Drinking Bordeaux at room temperature is not a social faux pas rising to the level of calling Barack Obama ‘boy’ at a State Dinner or asking Jennifer Lopez’s mom to bring some more clean towels to your hotel suite. Nor is it tantamount to accidentally referring to Austria as ‘Anschluß Österreich’ in a conversation with Georg Riedel.
But it’s close.
Because, in an actual conversation with Georg Riedel—a tenth-generation lead crystal wine glassmaker at Riedel Glas Austria—the old Schluchtenscheißer pointed out the following:
‘Red wines have been consumed too warm. You are losing out on the mouth feel, the freshness of the wine, if you serve it at room temperature.’
You might as well be drinking Veuve Cliquot from a champagne flute.
Never mind that the great Stephen Wright once pointed out that every room is room temperature, Riedel’s Australian manager Mark Baulderstone concurs:
‘Anything drunk above 18C is too hot.’
I have no idea what 18C is, nor do I have the slightest interest in Googling it to find out since I’ll drink anything anytime at any temperature, but I know that his follow-up statement was even weirder:
‘The ideal room temperature is one where you need to wear a jacket. If you are sitting there in shorts, I guarantee your wine will be too hot. Ask for an ice bucket, make it into a big slushy, put it in there for 10 minutes and I guarantee your wine will be at the right temperature.”
That’s a bucket load of guarantees, Mark. Likewise, I guarantee that if they serve you when you’re dressed in shorts, it’s not the type of joint that has ice buckets.
Moving On…
Mark and Georg also maintain that the proper vessel from which to sup sparkles is a Burgundy glass, saying, ‘The flute is for special occasions, when a small amount is required. Otherwise, look at a wine glass and it will do a much better job for you.’
On this I agree. The last time I drank champagne from a flute it all poured out the G# keyhole.
A Poor Joke, I Concur. And Something Else With Which I Concur…
…The last time my family went into the wine glass making business, we realized that it would be a brilliant marketing move if we could convince everyone on earth that they need a different wine glass for every single wine label in their cellar, and then, as soon as they bought our complete collection, to begin a campaign to convince them that those glasses were the wrong shape to begin with.
Like Georg of Riedel Glas, who tells me that my $70 Riedel 4400/28 Sommeliers Vintage Champagne Flute is really not the best choice for Champagne after all. Instead, he thinks I should invest in a $106 Riedel Sommeliers Burgundy Grand Cru Single Stem Glass.
My bad. Although, for the record, Georg: With that kind of chutzpah (and cheddar in the cheese chest), I’d think you could afford an ‘e’ for your first name and an another ‘s’ for Riedel Glas.
Goblet Gobshite
Wine people have argued for many years about the ultimate value of this wide array of Riedel stemware, and I have participated in several demonstrations and at least one good-natured scam in which the same wine was poured into four different styles of glass, and indeed, I picked up different nuances depending on the bowl.
Obviously, I am not oblivious to the art, alchemy and marketing schtick behind the form follows function of Riedel glassware, or else I wouldn’t bother writing about it. And for the most part, the theories are pretty sound: Certain shapes can in fact, deliver enhanced experiences with certain wine. No argument here.

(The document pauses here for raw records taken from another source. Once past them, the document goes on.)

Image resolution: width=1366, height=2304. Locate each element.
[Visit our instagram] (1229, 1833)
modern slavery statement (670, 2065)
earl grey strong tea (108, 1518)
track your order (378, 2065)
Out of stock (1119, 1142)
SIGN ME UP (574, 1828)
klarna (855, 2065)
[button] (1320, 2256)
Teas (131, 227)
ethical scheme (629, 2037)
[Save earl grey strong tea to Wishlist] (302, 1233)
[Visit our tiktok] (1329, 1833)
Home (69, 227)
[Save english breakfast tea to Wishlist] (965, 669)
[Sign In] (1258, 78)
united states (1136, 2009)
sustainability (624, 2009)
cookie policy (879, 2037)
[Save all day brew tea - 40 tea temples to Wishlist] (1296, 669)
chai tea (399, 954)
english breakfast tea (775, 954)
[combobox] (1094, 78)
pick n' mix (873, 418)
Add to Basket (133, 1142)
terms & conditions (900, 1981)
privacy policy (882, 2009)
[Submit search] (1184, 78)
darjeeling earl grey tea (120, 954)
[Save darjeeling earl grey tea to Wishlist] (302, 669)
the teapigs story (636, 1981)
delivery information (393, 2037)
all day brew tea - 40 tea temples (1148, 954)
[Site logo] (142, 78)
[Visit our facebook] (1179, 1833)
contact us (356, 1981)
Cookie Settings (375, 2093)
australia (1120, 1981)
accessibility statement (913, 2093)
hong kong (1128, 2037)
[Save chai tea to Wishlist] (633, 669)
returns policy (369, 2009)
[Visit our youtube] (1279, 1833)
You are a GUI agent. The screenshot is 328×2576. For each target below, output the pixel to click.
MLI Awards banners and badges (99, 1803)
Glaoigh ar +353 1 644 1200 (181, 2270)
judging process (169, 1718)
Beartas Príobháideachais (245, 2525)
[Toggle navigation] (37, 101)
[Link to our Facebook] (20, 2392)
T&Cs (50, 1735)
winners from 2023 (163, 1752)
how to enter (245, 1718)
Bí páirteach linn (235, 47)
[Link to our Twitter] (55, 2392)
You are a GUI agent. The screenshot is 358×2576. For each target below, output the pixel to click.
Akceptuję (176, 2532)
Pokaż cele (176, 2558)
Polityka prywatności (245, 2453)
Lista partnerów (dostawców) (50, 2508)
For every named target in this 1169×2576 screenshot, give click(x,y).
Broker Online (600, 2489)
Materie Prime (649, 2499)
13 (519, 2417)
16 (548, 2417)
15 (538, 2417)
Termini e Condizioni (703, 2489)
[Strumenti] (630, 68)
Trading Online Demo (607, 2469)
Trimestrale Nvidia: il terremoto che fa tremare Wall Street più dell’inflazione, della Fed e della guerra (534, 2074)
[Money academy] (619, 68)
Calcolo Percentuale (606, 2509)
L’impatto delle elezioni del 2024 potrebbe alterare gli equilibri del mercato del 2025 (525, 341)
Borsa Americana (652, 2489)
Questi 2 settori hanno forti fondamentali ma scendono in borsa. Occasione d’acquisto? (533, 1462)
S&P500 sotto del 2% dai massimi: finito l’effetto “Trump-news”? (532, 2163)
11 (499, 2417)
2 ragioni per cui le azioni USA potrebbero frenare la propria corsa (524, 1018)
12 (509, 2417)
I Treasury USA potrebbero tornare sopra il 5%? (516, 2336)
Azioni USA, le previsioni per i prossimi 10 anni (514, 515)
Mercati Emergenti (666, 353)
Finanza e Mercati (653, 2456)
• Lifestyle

But can you find a glass for a tenth of Riedel’s ransom that presents wine by applying same basic principals? You can. Start with an ISO wine tasting glass, in which the mouth is narrower than the convex part and effectively concentrates the bouquet. It sells for around $6, and is perfectly adequate for most table wines, being thin, inert and, though somewhat clunky in appearance, a wonderful workhorse that leaves sufficient space to swirl and sniff.
It’s a bit large for dessert or fortified wines—I’ll give you that.
And as for wine temperature and you sitting there in your cutoffs demanding a slush-filled wine bucket in which to cryo-trash your 1998 Close de Vougeot Grand Cru?
With apologies to balderdash Baulderstone, you’d be pulling a bigger banquet boner than if you went to a State Dinner and referred to Barack Hussein Obama as Iraq Saddam Osama.